Ela explica que algumas reagem com mais tranquilidade, mas outras entram em sofrimento profundo.

“Elas choram, se culpam, não querem sair de casa, evitam ambientes. É preciso ter um olhar carinhoso para restaurar essa autoestima.”

Outro ponto destacado foi a influência hormonal e medicamentosa. “Praticamente todos os antidepressivos podem causar queda de cabelo pela inibição de alguns hormônios e produção excessiva de outros”, explicou.

Por isso, Luciana defende uma abordagem sistêmica. “A queda de cabelo nunca é um fato sozinho. Ela é sistêmica. Não é somente uma causa. Existem vários fatores determinantes.” Segundo ela, no atendimento é realizada uma avaliação integrada, considerando aspectos biológicos, emocionais e até espirituais.

“Não tratamos somente a consequência, mas buscamos entender a causa, o ponto de partida que provocou aquela queda”, ressaltou.

Durante a entrevista, Luciana também compartilhou uma experiência pessoal da infância, quando desenvolveu tricotilomania, um transtorno caracterizado pelo impulso de arrancar os próprios fios.

“Dos dez aos quatorze anos eu arrancava cabelo e minha mãe não percebeu. Ficaram três buracos na minha cabeça. Foi algo silencioso”, revelou.

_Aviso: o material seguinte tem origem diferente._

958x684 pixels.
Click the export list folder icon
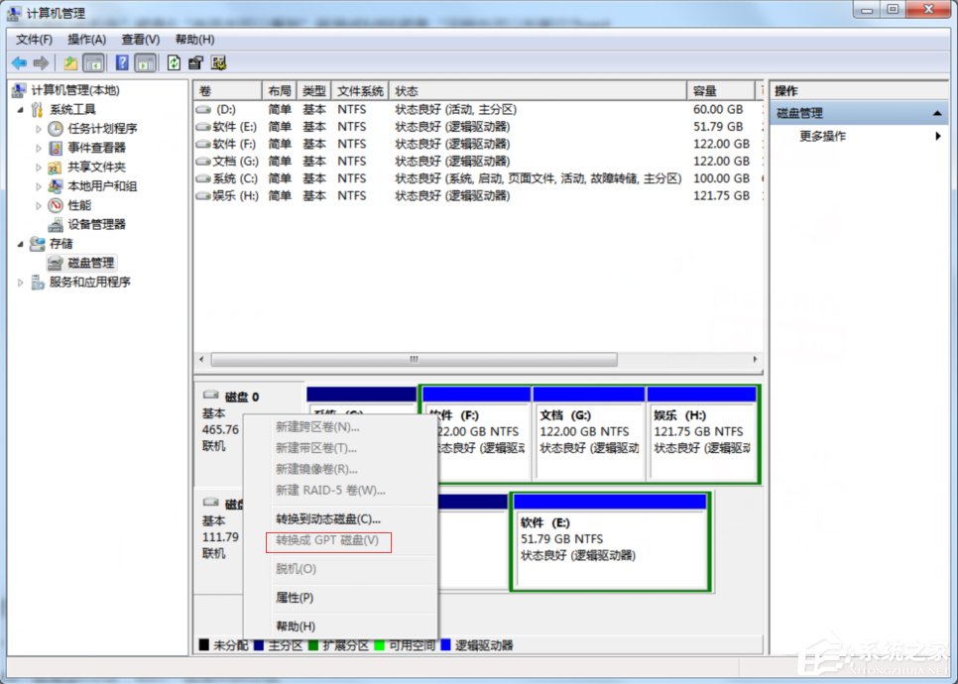(x=67, y=61)
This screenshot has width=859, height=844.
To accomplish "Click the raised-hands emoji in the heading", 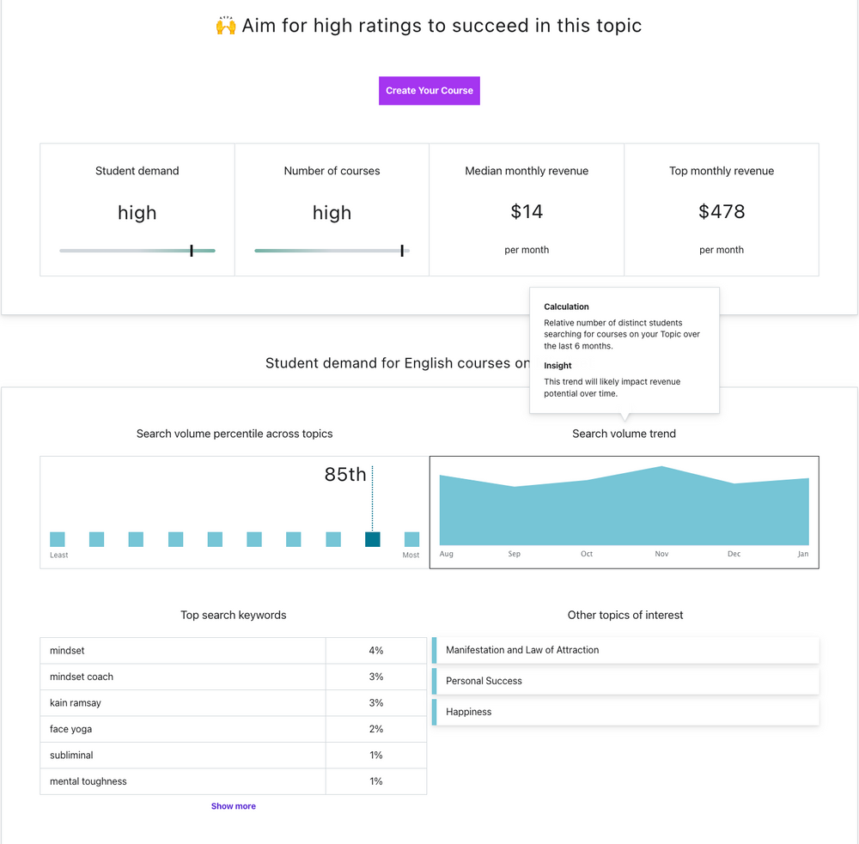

Ela alerta que a automutilação nem sempre é evidente. “Tem gente que acha que mutilação é só se cortar, mas começa roendo unhas, arrancando cabelo, comendo demais. São comportamentos que mostram que o emocional já está sendo afetado.”

Luciana reforça que a depressão tem aumentado e que a falta de informação dificulta o diagnóstico precoce. “Só quem passa ou já passou sabe o quanto é difícil. Muitas situações são silenciosas.”

Para ela, é fundamental que famílias estejam atentas aos sinais comportamentais e busquem ajuda especializada.

“Tem coisas que são totalmente reversíveis. Quando o cabelo vira um embate, vamos buscar um especialista para encontrar essa solução o mais rápido possível.”

A tricologista também utiliza as redes sociais para orientar a população. “Estamos sempre trazendo conteúdos educativos. Informação é essencial para restabelecer saúde e, consequentemente, cabelo”, concluiu.